Turkish threats against Sinjar are not new. Turkish Foreign Minister Mevlüt Çavuşoğlu in March 2017 said Turkey would conduct a military operation in the area.
“I’m not saying that we will only use military force if necessary, I’m saying that we will use military force, without question,” Çavuşoğlu said.
Earlier that month, Defense Minister Fikri Işık said Turkey was considering a joint ground operation in Sinjar alongside Peshmerga forces controlled by KDP leader Masoud Barzani, then President of Iraq’s autonomous Kurdistan region.
Erdogan himself in October 2016 suggested that Turkey would take military action if the PKK did not leave the area, and Deputy Prime Minister Veysi Kaynak reiterated in December 2016 that the Turkish military could act if the Kurdistan Regional Government did not force the PKK out.

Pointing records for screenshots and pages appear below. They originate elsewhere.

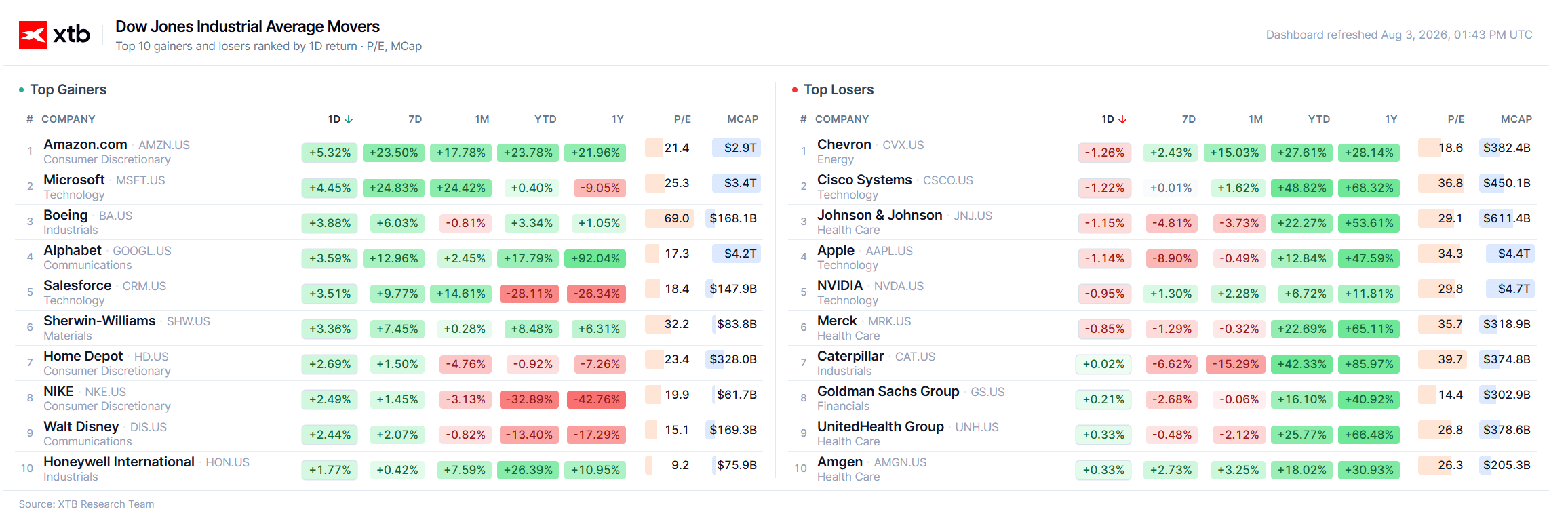Click the Top Gainers 1D sort arrow
Screen dimensions: 1568x520
click(x=349, y=119)
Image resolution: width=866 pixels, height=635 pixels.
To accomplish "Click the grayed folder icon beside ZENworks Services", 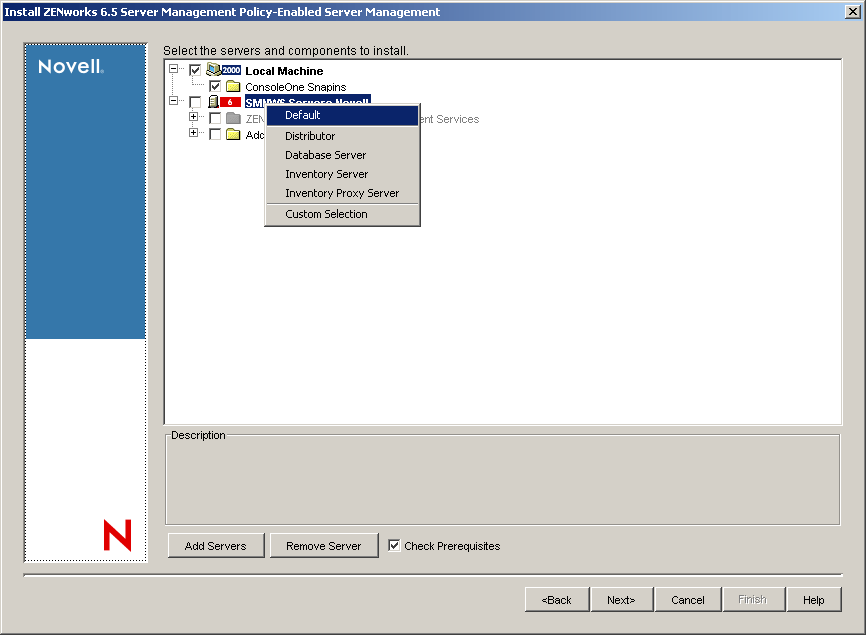I will point(233,119).
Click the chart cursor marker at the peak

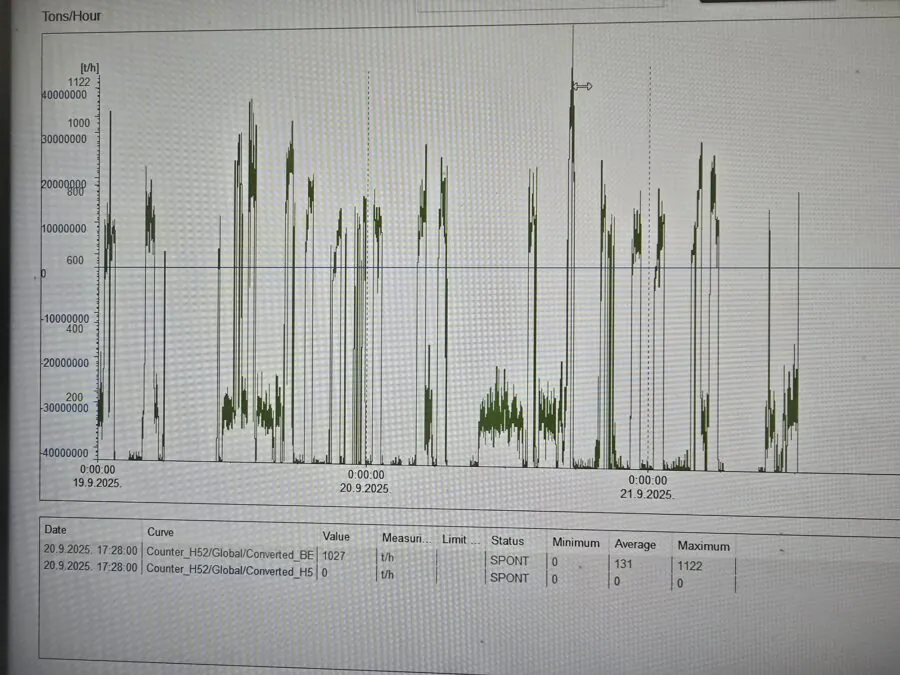[x=582, y=87]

Much has happened since then, not least the pushing back of KRG troops by Iraqi forces in the aftermath of the abortive Kurdistan independence referendum, but Sinjar’s long-standing connection with both the PKK and the YPG who came to the aid of Yazidi people attacked by ISIS, as well as the multiway tussle for control of its border with Syria, has made the area an ever more complex geo-political problem.